Methods and analysis: This cross-sectional study will recruit 288 participants (91 ME/CFS, 61 individuals with chronic fatigue, 91 healthy controls with sedentary lifestyles, 45 fibromyalgia). The ME/CFS will be diagnosed by consensus diagnosis made by two clinicians using the Canadian Consensus Criteria 2003. Symptoms, vital signs, and activity measures will be collected alongside multimodal MRI.
The HRF, RRF, and glutamate changes will be compared among four groups using one-way analysis of covariance (ANCOVA). Equivalent non-parametric methods will be used for measures that do not exhibit a normal distribution. The activity measure, body mass index, sex, age, depression, and anxiety will be included as covariates for all statistical analyses with the false discovery rate used to correct for multiple comparisons.

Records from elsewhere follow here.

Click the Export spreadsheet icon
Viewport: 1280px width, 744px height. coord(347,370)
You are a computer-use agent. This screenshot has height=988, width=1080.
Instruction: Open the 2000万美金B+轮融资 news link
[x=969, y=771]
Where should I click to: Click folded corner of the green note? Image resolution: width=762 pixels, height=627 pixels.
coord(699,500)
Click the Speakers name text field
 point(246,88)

The data will be randomly divided into a training (N = 188) and a validation (N = 100) group. Each MRI measure will be entered as input for a least absolute shrinkage and selection operator—regularized principal components regression to generate a brain pattern of distributed clusters that predict disease severity. The identified brain pattern will be integrated using multimodal deep Boltzmann machines as a neuromarker for predicting ME/CFS fatigue conditions. The receiver operating characteristic curve of the identified neuromarker will be determined using data from the validation group.

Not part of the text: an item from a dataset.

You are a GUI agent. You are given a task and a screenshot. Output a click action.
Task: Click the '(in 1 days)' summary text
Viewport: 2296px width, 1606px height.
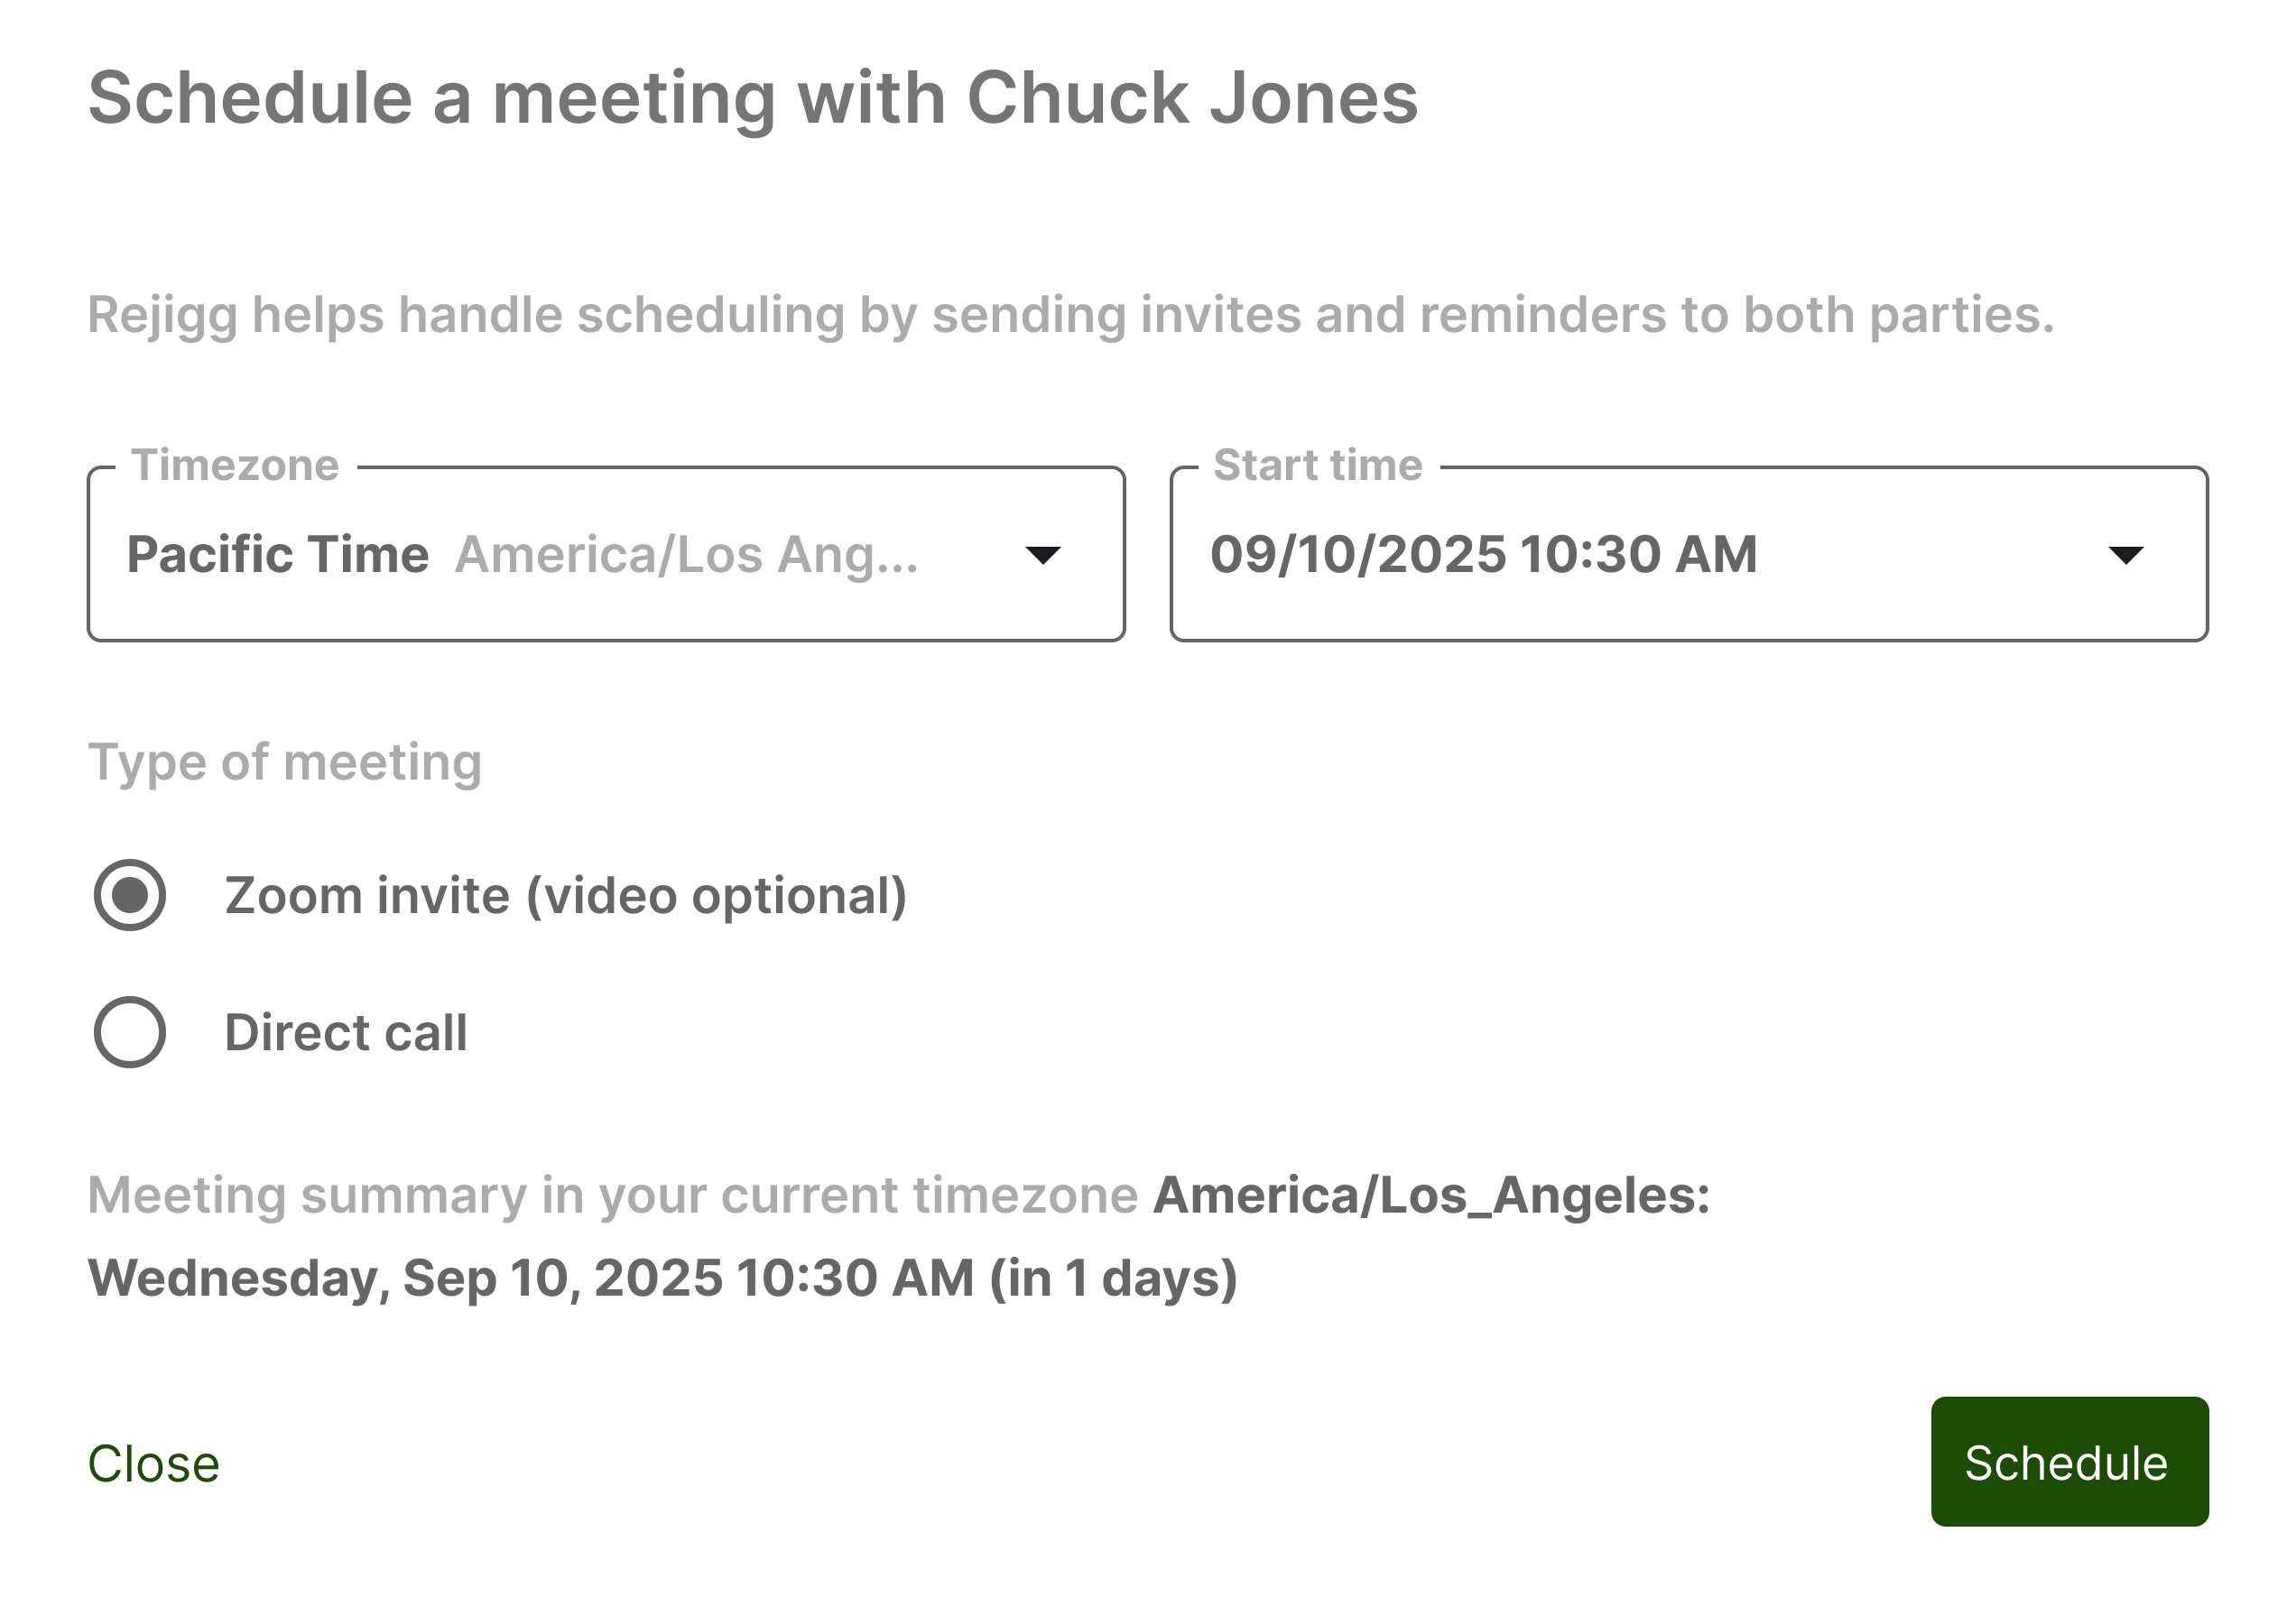pos(1113,1278)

Ethics and study registry: This study was reviewed and approved by University of the Sunshine Coast University Ethics committee (A191288) and has been registered with The Australian New Zealand Clinical Trials Registry (ACTRN12622001095752).
Dissemination of results: The results will be disseminated through peer reviewed scientific manuscripts and conferences and to patients through social media and active engagement with ME/CFS associations.